### Entries on where items appear

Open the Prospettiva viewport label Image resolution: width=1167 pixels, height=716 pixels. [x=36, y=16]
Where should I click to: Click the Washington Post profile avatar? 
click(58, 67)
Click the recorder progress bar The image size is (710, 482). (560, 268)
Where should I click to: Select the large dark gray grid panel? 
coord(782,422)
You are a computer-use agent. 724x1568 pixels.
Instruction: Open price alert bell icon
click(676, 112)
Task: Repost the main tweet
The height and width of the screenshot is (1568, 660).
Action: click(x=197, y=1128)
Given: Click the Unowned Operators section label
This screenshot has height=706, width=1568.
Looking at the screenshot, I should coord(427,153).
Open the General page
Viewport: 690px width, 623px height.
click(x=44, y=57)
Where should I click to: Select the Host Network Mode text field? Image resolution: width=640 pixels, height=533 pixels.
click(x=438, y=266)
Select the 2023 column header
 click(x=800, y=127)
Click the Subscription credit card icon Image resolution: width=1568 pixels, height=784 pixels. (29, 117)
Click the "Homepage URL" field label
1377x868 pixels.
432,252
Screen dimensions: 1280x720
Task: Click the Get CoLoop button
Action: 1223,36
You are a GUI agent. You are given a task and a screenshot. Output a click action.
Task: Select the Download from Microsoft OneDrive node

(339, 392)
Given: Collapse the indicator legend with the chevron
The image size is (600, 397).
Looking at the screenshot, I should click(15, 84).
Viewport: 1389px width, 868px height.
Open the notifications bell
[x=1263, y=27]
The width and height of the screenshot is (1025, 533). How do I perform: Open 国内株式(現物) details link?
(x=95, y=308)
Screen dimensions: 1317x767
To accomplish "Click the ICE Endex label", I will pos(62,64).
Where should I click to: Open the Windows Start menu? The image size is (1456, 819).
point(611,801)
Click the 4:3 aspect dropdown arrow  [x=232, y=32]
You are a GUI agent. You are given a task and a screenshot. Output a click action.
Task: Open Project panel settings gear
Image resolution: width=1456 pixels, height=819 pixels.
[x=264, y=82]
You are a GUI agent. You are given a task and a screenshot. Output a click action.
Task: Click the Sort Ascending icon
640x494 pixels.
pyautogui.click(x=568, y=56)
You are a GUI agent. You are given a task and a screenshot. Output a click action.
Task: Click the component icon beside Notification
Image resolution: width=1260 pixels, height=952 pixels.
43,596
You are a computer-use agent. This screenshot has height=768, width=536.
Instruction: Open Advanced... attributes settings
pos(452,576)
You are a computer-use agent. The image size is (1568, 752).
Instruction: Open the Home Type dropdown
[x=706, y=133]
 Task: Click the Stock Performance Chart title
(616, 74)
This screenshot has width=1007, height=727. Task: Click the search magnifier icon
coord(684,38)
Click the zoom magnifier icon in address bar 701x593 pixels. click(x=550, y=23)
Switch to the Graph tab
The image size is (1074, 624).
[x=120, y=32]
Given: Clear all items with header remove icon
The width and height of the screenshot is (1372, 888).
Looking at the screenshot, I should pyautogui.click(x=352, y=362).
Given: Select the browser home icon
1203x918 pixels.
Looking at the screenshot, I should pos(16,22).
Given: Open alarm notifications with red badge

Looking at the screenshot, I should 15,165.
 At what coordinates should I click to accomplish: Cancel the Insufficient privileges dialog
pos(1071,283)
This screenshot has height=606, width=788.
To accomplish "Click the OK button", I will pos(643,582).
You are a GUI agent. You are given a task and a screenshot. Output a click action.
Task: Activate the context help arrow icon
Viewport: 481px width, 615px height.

### PROBLEM TO SOLVE
Copy the lines of every item above without changing anything.

### SOLUTION TO THE PROBLEM
Open the Prospettiva viewport label Image resolution: width=1167 pixels, height=716 pixels. [x=36, y=16]
Where should I click to: Click the Washington Post profile avatar? 
click(58, 67)
Click the recorder progress bar The image size is (710, 482). (560, 268)
Where should I click to: Select the large dark gray grid panel? 
coord(782,422)
You are a computer-use agent. 724x1568 pixels.
Instruction: Open price alert bell icon
click(676, 112)
Task: Repost the main tweet
The height and width of the screenshot is (1568, 660).
Action: click(x=197, y=1128)
Given: Click the Unowned Operators section label
This screenshot has height=706, width=1568.
Looking at the screenshot, I should coord(427,153).
Open the General page
Viewport: 690px width, 623px height.
click(x=44, y=57)
Where should I click to: Select the Host Network Mode text field? Image resolution: width=640 pixels, height=533 pixels.
click(x=438, y=266)
Select the 2023 column header
 click(x=800, y=127)
Click the Subscription credit card icon Image resolution: width=1568 pixels, height=784 pixels. (29, 117)
Click the "Homepage URL" field label
1377x868 pixels.
432,252
Screen dimensions: 1280x720
Task: Click the Get CoLoop button
Action: 1223,36
You are a GUI agent. You are given a task and a screenshot. Output a click action.
Task: Select the Download from Microsoft OneDrive node

(339, 392)
Given: Collapse the indicator legend with the chevron
The image size is (600, 397).
Looking at the screenshot, I should click(15, 84).
Viewport: 1389px width, 868px height.
Open the notifications bell
[x=1263, y=27]
The width and height of the screenshot is (1025, 533). How do I perform: Open 国内株式(現物) details link?
(x=95, y=308)
Screen dimensions: 1317x767
To accomplish "Click the ICE Endex label", I will pos(62,64).
Where should I click to: Open the Windows Start menu? The image size is (1456, 819).
point(611,801)
Click the 4:3 aspect dropdown arrow  [x=232, y=32]
You are a GUI agent. You are given a task and a screenshot. Output a click action.
Task: Open Project panel settings gear
Image resolution: width=1456 pixels, height=819 pixels.
[x=264, y=82]
You are a GUI agent. You are given a task and a screenshot. Output a click action.
Task: Click the Sort Ascending icon
640x494 pixels.
pyautogui.click(x=568, y=56)
You are a GUI agent. You are given a task and a screenshot. Output a click action.
Task: Click the component icon beside Notification
Image resolution: width=1260 pixels, height=952 pixels.
43,596
You are a computer-use agent. This screenshot has height=768, width=536.
Instruction: Open Advanced... attributes settings
pos(452,576)
You are a computer-use agent. The image size is (1568, 752).
Instruction: Open the Home Type dropdown
[x=706, y=133]
 Task: Click the Stock Performance Chart title
(616, 74)
This screenshot has width=1007, height=727. Task: Click the search magnifier icon
coord(684,38)
Click the zoom magnifier icon in address bar 701x593 pixels. click(x=550, y=23)
Switch to the Graph tab
The image size is (1074, 624).
[x=120, y=32]
Given: Clear all items with header remove icon
The width and height of the screenshot is (1372, 888).
Looking at the screenshot, I should pyautogui.click(x=352, y=362).
Given: Select the browser home icon
1203x918 pixels.
Looking at the screenshot, I should pos(16,22).
Given: Open alarm notifications with red badge

Looking at the screenshot, I should 15,165.
 At what coordinates should I click to accomplish: Cancel the Insufficient privileges dialog
pos(1071,283)
This screenshot has height=606, width=788.
To accomplish "Click the OK button", I will pos(643,582).
You are a GUI agent. You are given a task and a screenshot. Output a click action.
Task: Activate the context help arrow icon
Viewport: 481px width, 615px height.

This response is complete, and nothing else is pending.